_Work request_
Would you please copy exactly the line with "Instruction: Click the" and all lines that follow it in the data below, through the last one?

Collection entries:
---+---
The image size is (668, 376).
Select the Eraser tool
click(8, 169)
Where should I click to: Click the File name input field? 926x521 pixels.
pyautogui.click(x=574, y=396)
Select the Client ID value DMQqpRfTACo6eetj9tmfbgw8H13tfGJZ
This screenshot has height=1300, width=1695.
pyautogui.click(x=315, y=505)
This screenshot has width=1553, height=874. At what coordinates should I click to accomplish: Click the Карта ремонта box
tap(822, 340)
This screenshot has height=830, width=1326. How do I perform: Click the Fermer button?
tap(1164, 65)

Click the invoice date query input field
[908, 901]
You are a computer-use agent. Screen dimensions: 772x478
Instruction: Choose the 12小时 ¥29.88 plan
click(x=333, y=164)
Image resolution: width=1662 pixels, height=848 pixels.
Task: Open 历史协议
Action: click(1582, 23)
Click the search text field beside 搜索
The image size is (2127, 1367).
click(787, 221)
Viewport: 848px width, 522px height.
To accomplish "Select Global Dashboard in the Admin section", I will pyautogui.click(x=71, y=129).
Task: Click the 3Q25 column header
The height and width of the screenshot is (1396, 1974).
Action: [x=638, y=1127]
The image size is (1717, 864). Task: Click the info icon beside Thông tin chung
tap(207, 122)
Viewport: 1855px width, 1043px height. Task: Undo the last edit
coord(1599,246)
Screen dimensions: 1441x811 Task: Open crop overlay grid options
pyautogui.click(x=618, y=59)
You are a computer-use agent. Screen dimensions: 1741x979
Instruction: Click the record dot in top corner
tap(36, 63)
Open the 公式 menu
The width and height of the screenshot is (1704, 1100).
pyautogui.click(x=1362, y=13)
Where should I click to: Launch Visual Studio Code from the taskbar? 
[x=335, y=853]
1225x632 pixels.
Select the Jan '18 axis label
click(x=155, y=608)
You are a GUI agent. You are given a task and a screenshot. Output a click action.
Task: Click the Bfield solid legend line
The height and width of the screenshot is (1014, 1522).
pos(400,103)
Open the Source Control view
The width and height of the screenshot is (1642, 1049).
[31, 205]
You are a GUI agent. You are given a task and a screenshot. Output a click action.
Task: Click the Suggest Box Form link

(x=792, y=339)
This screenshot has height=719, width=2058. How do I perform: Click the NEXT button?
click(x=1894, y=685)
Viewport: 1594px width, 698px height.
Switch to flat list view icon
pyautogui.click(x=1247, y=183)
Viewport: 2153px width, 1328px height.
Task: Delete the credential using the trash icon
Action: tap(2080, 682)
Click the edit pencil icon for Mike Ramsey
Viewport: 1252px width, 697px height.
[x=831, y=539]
---+---
_Answer to this task_
Instruction: Click the record dot in top corner
tap(36, 63)
Open the 公式 menu
The width and height of the screenshot is (1704, 1100).
pyautogui.click(x=1362, y=13)
Where should I click to: Launch Visual Studio Code from the taskbar? 
[x=335, y=853]
1225x632 pixels.
Select the Jan '18 axis label
click(x=155, y=608)
You are a GUI agent. You are given a task and a screenshot. Output a click action.
Task: Click the Bfield solid legend line
The height and width of the screenshot is (1014, 1522).
pos(400,103)
Open the Source Control view
The width and height of the screenshot is (1642, 1049).
[31, 205]
You are a GUI agent. You are given a task and a screenshot. Output a click action.
Task: Click the Suggest Box Form link

(x=792, y=339)
This screenshot has height=719, width=2058. How do I perform: Click the NEXT button?
click(x=1894, y=685)
Viewport: 1594px width, 698px height.
Switch to flat list view icon
pyautogui.click(x=1247, y=183)
Viewport: 2153px width, 1328px height.
Task: Delete the credential using the trash icon
Action: tap(2080, 682)
Click the edit pencil icon for Mike Ramsey
Viewport: 1252px width, 697px height.
[x=831, y=539]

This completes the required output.